Robert Langenback, president of SEO marketing agency Eight Oh Two Marketing, said he’s observed people typing in more searches that range from three to five or five to 10 words instead of two to three words. That started before ChatGPT’s arrival in late 2022, although it’s ramped up significantly since then.
“(AI has) really almost trained people how to search differently,” he said.
People generally use a mix of AI apps like ChatGPT and Google. More than 20% of ChatGPT referral traffic goes to Google, Semrush found after analyzing 1 billion lines of US clickstream data, or “trails” of user activity across the web. Google is typically used for direct questions or transactions, while ChatGPT is used for summarizing information, making comparisons and drafting materials, Semrush said in an email to CNN.
“There’s a lot of just, ‘I’m trying to find something and help me get to it right away,’ that is the bulk of the queries that have gone into Google over time,” said Leigh McKenzie, director of organic visibility at Semrush.
The rise of AI influencers
AI’s reach extends far beyond search. Take Aitana Lopez’s Instagram profile.
Online she looks like any other social media influencer, photos showing her posing at glitzy events, hitting the gym and sharing beauty tips to nearly 400,000 followers.
But she’s not real. Lopez is one of the most prominent AI-generated characters to rise to internet stardom, along with Lil’ Miquela, Lu do Magalu and Granny Spills.
Nearly 80% of marketers have increased spending on creator content that uses generative AI in the last 12 months, according to social agency Billion Dollar Boy. There are even awards celebrating the best AI-generated internet personalities.

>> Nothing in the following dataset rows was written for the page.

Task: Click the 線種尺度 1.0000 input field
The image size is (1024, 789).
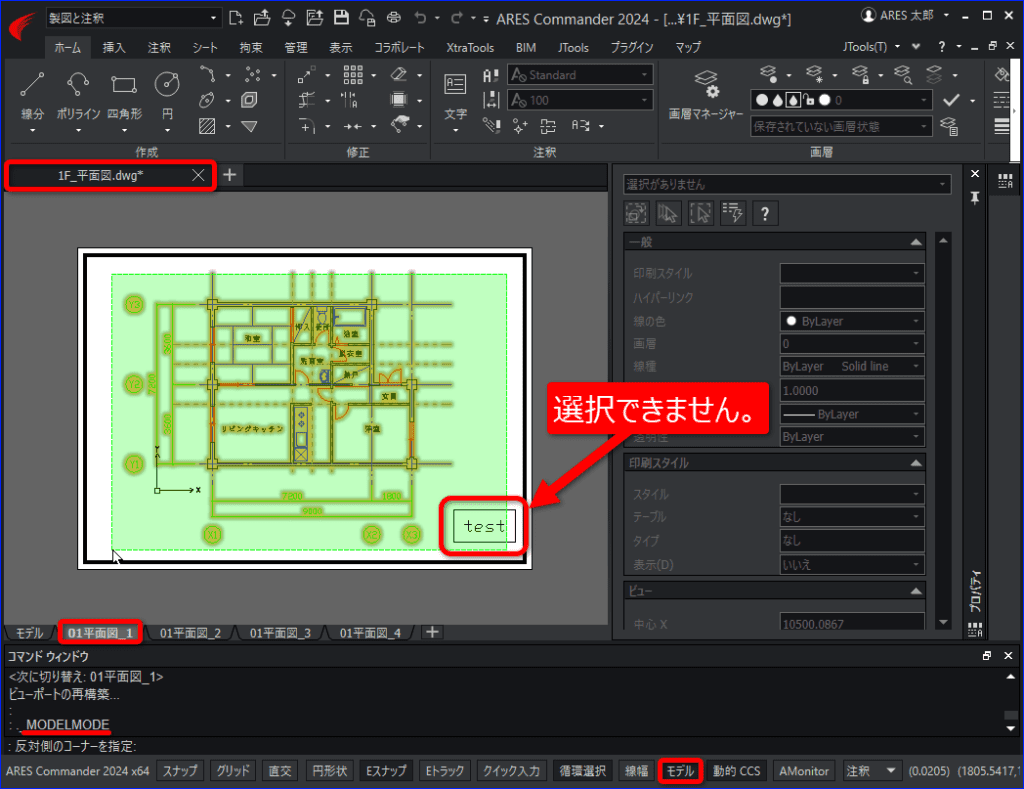Action: point(852,391)
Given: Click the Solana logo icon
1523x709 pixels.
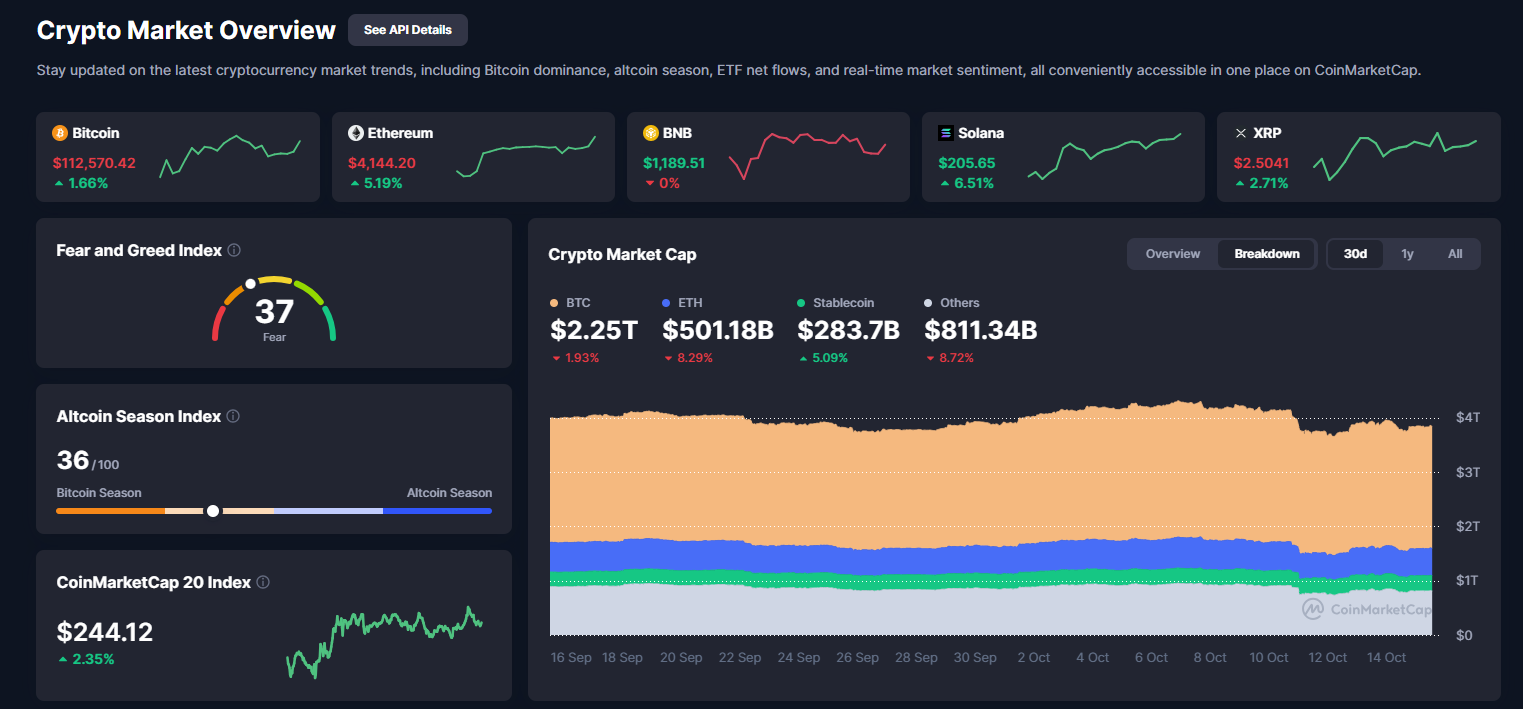Looking at the screenshot, I should (945, 133).
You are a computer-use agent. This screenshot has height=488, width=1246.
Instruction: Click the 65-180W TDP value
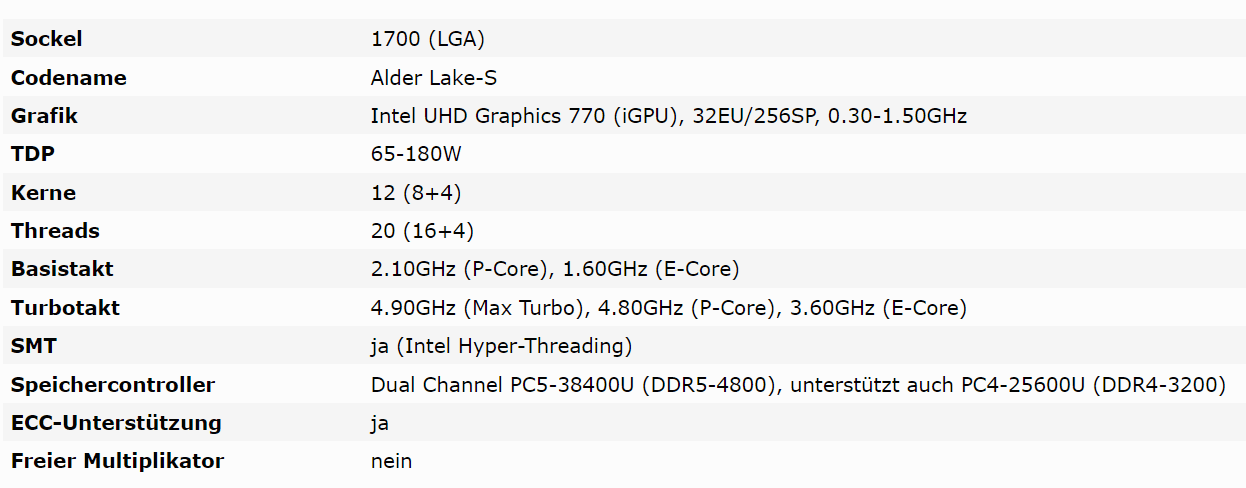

AI personalities are appealing to brands because they’re typically cheaper than high-profile human influencers and can morph to fit specific campaigns, said Turow.
Tech giants want to make AI an even bigger part of social media. Meta is integrating its Muse Spark model into apps like WhatsApp, Instagram and Facebook and is testing side chats with its AI assistant in group conversations. On Tuesday, Google announced Gemini Omni, a new AI model that people can use to generate realistic avatars of themselves.
The race to own online shopping
Traffic to US retail sites from AI services grew 393% year-over-year in the first three months of 2026, according to Adobe, with Meta, Amazon, Google and OpenAI all introducing AI shopping tools.
Google this week introduced a new “universal” shopping cart that allows users to add items from different retailers across the web. Amazon recently folded its Rufus shopping assistant into a new tool called Alexa for Shopping, which incorporates the AI helper into the online retailer’s search bar so shoppers can ask it to compare products and pricing history, among other things.
But even as AI directly answers shoppers’ questions at the top of Google, Stein says there’s still a need for quality websites created and maintained by humans. Google says it still send billions of clicks to websites every day, although Pew Research data last year found that Google users are less likely to click links when viewing an AI summarized answer.
Langenback says that while his clients are seeing less traffic, the traffic they are getting is leading to higher engagement — completing a purchase, booking an appointment or requesting a quote. “You just have to be ready to adapt, because (search) could look a lot different six months or a year from now,” he said.